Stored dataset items
■ ■ ■ ■ ■

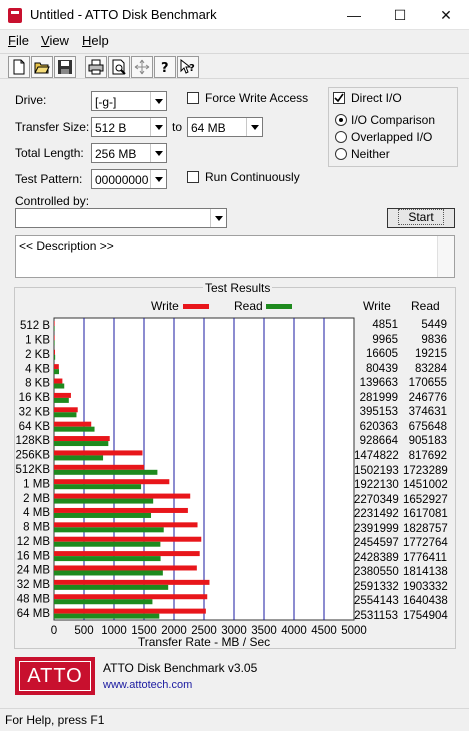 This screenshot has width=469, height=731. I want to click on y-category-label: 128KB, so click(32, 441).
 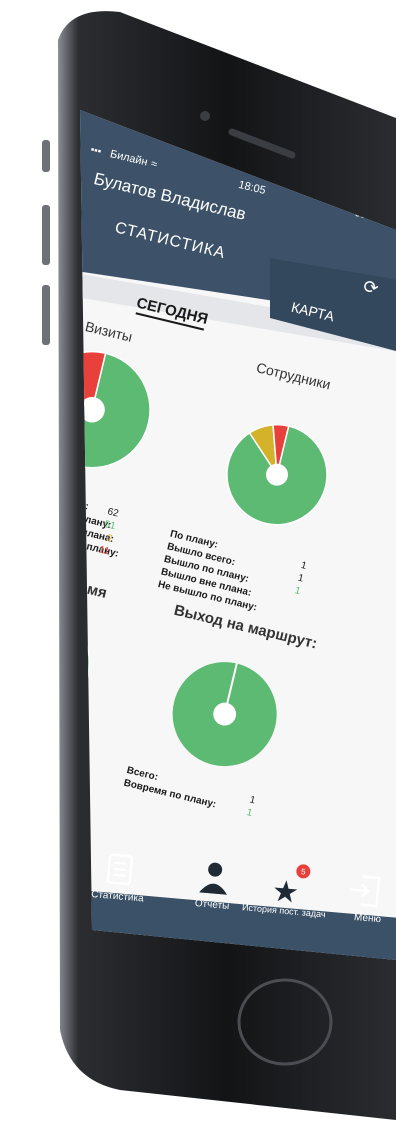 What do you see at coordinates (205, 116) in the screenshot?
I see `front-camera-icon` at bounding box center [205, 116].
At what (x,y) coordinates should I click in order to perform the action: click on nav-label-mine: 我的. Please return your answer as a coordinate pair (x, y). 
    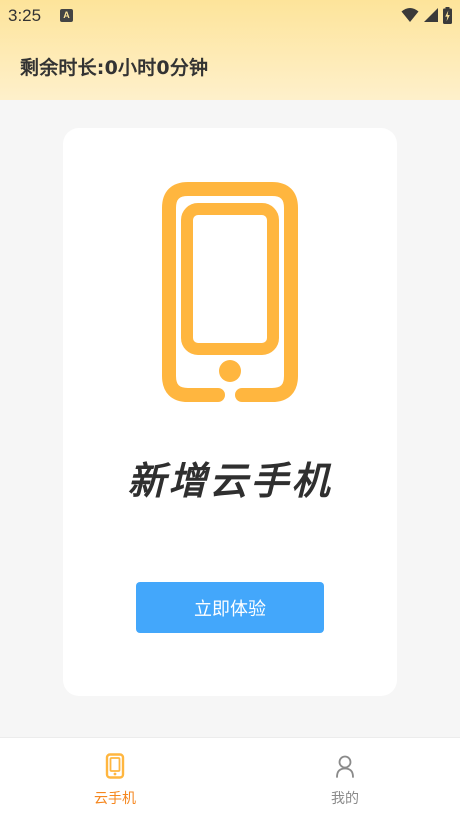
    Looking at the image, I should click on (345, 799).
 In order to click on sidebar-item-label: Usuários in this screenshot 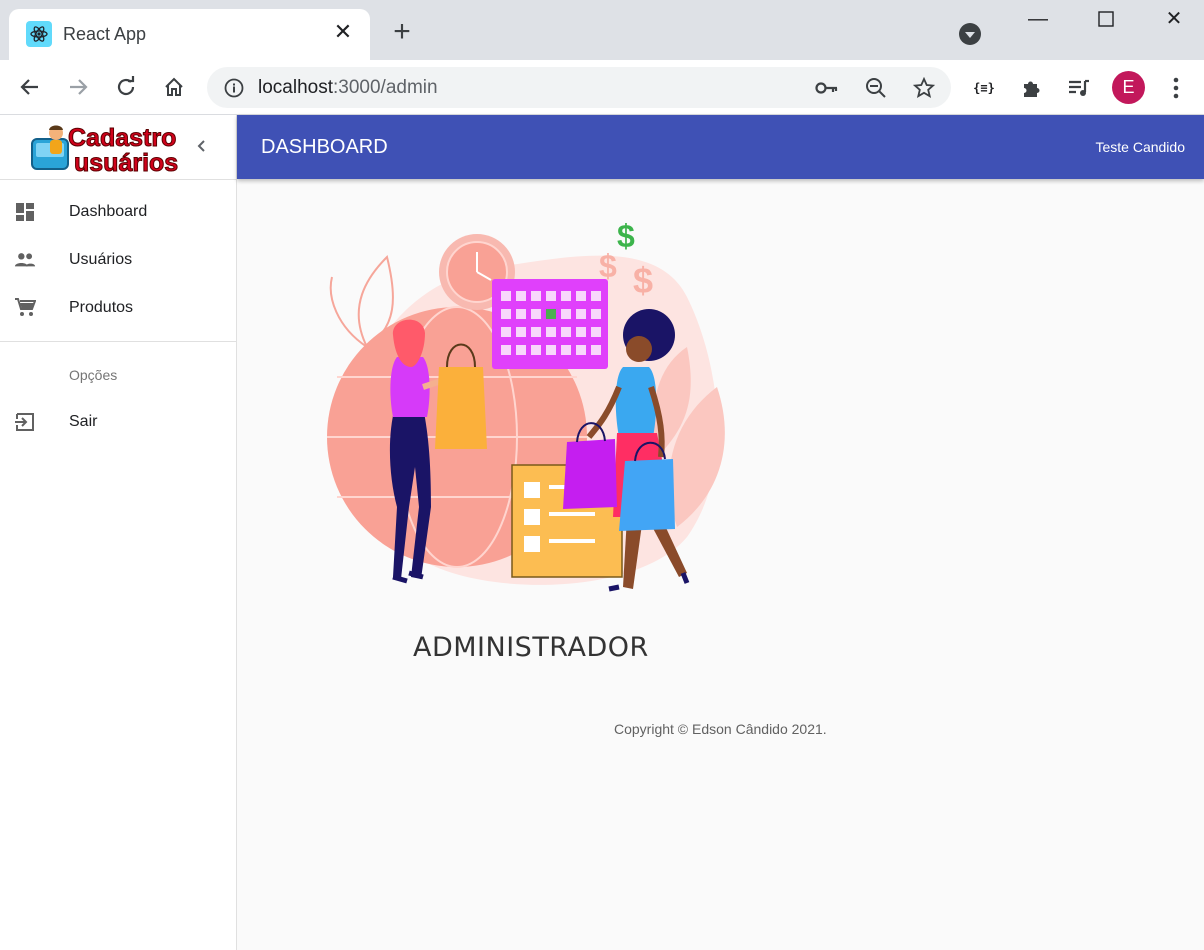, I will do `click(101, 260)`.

■ ■ ■ ■ ■

## [What is expected]
Please reproduce the records word for word, from their start through the line holding "Looking at the", inclusive, and leave the pictures out.

## [Response area]
 This screenshot has width=469, height=731. I want to click on y-category-label: 128KB, so click(32, 441).
  What do you see at coordinates (205, 116) in the screenshot?
I see `front-camera-icon` at bounding box center [205, 116].
At what (x,y) coordinates should I click in order to perform the action: click on nav-label-mine: 我的. Please return your answer as a coordinate pair (x, y). 
    Looking at the image, I should click on (345, 799).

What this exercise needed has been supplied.